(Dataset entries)
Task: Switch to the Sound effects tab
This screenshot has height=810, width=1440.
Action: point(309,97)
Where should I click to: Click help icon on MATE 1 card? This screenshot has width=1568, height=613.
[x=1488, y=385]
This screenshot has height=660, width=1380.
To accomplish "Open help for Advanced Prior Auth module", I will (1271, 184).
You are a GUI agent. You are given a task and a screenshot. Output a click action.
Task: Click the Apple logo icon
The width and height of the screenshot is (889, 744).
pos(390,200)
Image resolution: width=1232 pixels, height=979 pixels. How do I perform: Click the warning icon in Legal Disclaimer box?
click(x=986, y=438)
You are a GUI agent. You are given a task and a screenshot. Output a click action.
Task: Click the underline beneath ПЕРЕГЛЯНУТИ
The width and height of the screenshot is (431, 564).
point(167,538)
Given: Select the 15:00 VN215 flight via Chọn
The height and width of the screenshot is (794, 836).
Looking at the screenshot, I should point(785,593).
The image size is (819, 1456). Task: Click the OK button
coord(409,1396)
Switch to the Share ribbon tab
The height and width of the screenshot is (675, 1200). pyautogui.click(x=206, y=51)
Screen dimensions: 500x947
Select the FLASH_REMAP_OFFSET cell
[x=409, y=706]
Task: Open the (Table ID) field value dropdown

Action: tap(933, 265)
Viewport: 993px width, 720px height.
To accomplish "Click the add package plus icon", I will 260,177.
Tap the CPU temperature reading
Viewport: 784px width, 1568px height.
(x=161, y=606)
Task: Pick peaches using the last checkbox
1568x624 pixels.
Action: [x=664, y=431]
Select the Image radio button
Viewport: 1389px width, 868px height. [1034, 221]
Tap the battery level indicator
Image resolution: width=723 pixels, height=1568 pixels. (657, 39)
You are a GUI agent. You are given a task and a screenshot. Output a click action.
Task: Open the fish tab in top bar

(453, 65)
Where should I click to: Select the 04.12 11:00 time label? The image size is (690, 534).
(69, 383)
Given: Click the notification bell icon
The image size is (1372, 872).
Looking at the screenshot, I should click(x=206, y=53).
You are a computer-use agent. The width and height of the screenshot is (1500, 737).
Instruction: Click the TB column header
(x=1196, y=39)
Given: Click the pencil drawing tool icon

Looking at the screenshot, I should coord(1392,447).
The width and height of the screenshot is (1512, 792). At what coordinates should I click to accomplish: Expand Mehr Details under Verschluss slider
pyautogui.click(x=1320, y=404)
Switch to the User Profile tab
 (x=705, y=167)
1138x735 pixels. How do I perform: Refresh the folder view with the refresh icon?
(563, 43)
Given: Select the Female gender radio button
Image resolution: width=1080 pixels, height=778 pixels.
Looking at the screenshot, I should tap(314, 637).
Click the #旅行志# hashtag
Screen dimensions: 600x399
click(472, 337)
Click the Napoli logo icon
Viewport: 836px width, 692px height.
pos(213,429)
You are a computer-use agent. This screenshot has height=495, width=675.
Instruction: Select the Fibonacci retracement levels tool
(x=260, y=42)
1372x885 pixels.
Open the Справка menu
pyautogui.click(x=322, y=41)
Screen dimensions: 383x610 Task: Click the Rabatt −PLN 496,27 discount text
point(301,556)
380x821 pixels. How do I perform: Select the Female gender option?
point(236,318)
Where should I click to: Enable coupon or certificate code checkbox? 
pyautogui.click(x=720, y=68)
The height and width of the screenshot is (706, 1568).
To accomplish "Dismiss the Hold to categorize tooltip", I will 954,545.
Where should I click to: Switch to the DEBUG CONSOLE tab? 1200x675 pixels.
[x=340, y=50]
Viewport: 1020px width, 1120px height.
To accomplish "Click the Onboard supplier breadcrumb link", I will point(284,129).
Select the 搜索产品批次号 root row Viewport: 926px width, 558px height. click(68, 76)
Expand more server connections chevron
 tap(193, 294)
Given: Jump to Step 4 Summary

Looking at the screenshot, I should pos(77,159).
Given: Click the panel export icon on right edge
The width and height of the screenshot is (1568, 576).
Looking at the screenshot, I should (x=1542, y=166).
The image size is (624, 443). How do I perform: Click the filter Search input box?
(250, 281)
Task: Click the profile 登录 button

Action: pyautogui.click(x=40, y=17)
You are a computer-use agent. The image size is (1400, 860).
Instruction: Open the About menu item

### The task
Nothing but a number is expected here: how many lines above include the string "computer".

### Output below
3